Here is an article written by Mary Oliver titled "The First Requirement for Writing Poetry." Oh drat! I have probably bored you already. That title has so many reasons to stop reading. The word first is like when a teacher or pastor says "But we'll get to that later," which makes the listener assume it will be a very long discourse. First makes you assume there is something else to follow. Requirement is no less friendly a term. Requirement is not an easy house guest. It always seems to ask you to cater to its needs and then judges you when they are not met, whether or not you have agreed to their terms (The very reason men don't read instruction manuals or road maps). Writing and poetry is also a sale stopper. It is the scary territory of mixing discipline and mysticism. Poetry is not satisfied repeating the old jargon. Poetry is always squinting its eyes to see clearer. It would stand on its head if it helped. Poetry finds the unwritten lyrics to the tune everyone is humming.
Anyway, imagine the essay below is describing our rendezvous with God. It hurt my heart to think how cheaply I treat my relationship with him. But let us now wait at that same spot for renewal..."If Romeo and Juliet had made appointments to meet, in the moonlight-swept orchard, in all the peril and sweetness of conspiracy, and then more often than not failed to meet — one of the other lagging, or afraid, or busy elsewhere — there would have been no romance, no passion, none of the drama for which we remember and celebrate them. Writing a poem is not so different — it is a kind of possible love affair between something like the heart (that courageous but also shy factory of emotion) and the learned skills of the conscious mind. They make appointments with each other, and keep them, and something begins to happen. Or, they make appointments with each other but are casual and often fail to keep them: count on it, nothing happens.
The part of the psyche that works in concert with consciousness and supplies a necessary part of the poem — a heart of a star as opposed to the shape of a star, let us say — exists in a mysterious, unmapped zone: no unconscious, not conscious, but cautious. It learns quickly what sort of courtship it is going to be. Say you promise to be at your desk in the evenings, from seven to nine. It waits, it watches. If you are reliably there, it begins to show itself — soon it begins to arrive when you do. But if you are only there sometimes and are frequently late or inattentive, it will appear fleetingly, or it will not appear at all.
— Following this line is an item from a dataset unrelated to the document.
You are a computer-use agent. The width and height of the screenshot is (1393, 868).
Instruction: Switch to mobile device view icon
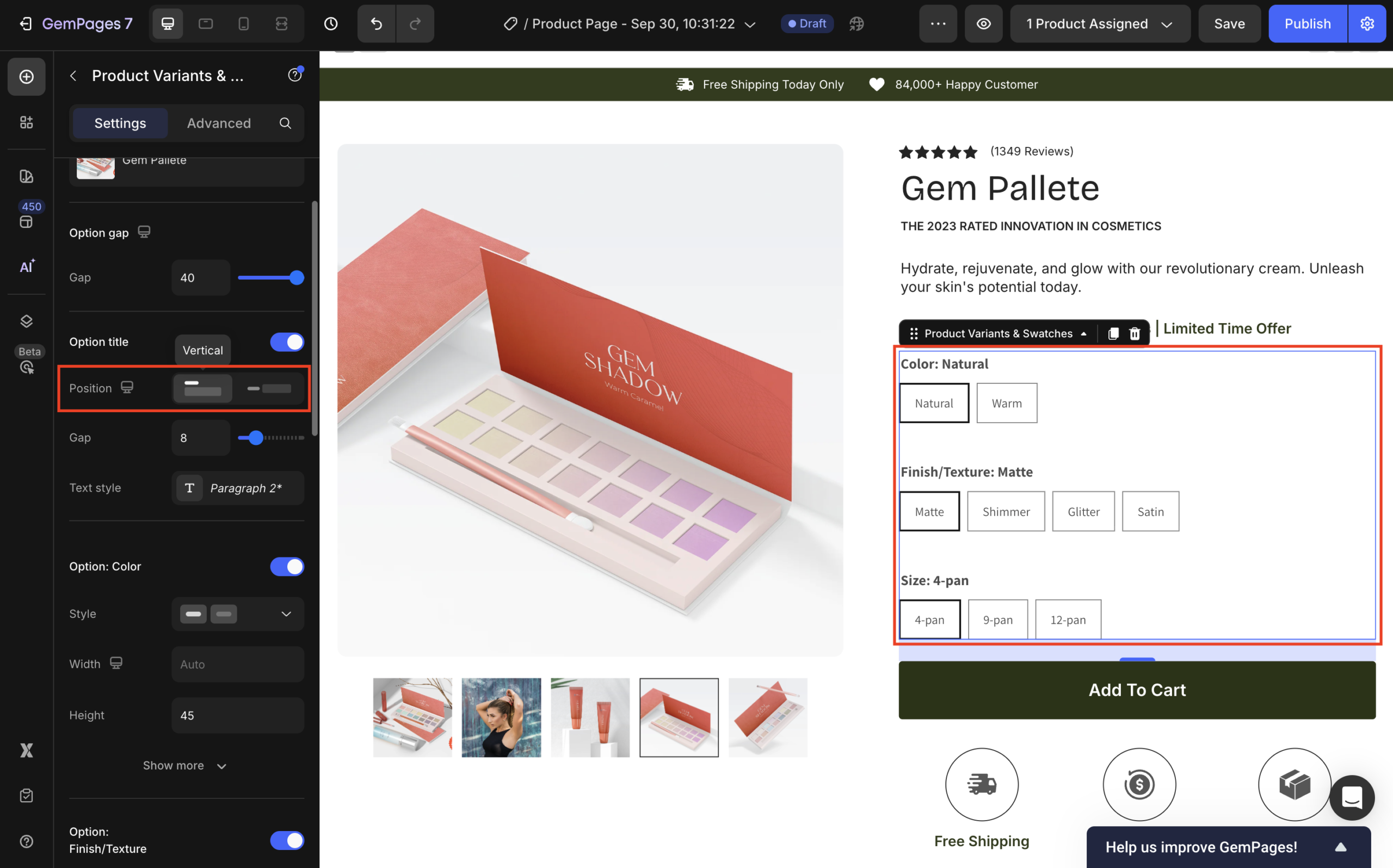(243, 23)
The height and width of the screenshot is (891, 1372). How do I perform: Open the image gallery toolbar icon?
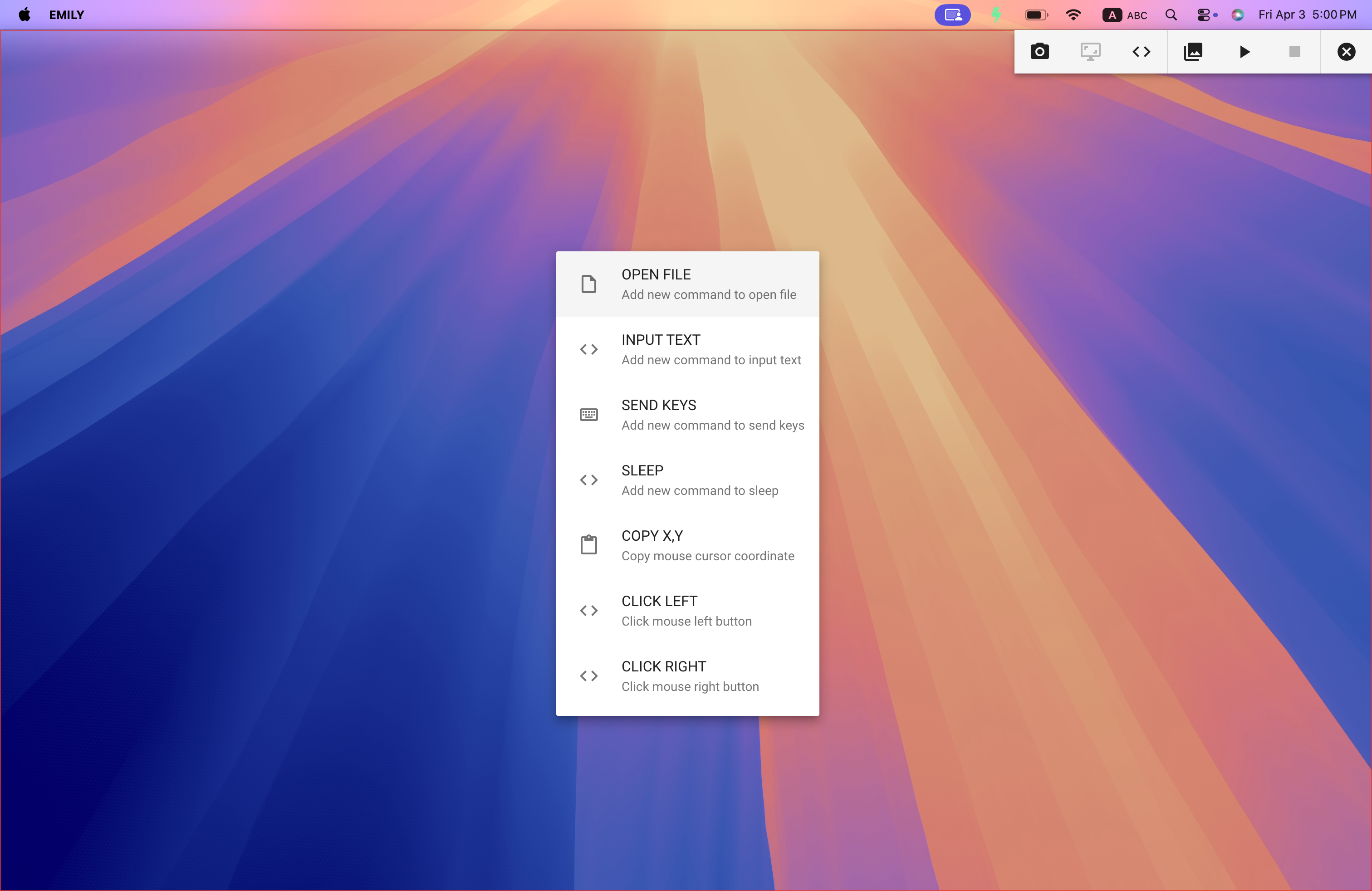pos(1193,52)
Why should it? It can wait. It can stay silent a lifetime. Who know anyway what it is, that wild, silky part of ourselves without which no poem can live? But we do know this: if it is going to enter into a passionate relationship and speak what is in its own portion of your mind, the other responsible and purposeful part of you had better be a Romeo. It doesn’t matter if risk is somewhere close by — risk is always hovering somewhere. But it won’t involve itself with anything less than a perfect seriousness.
Various ambitions -- to complete the poem, to see it in print, to enjoy the gratification of someone's comment about it -- serve in some measure as incentives to the writer's work. Though each of these is reasonable, each is a threat to that other ambition of the poet, which is to write as well as Keats, or Yeats, or Williams -- or whoever it was who scribbled onto a page a few lines whose force the reader once felt and has never forgotten. Every poet's ambition should be to write as well. Anything else is only a flirtation.
And, never before have there been so many opportunities to be a publicly and quickly, thus achieving earlier goals. Magazines are everywhere, and there are literally hundreds of poetry workshops. There is, as never before, company for those who like to talk about and write poems.
None of this is bad. But very little of it can do more than start you on your way to the real, unimaginably difficult goal of writing memorably. That work is done slowly and in solitude, and it is as improbable as carrying water in a sieve."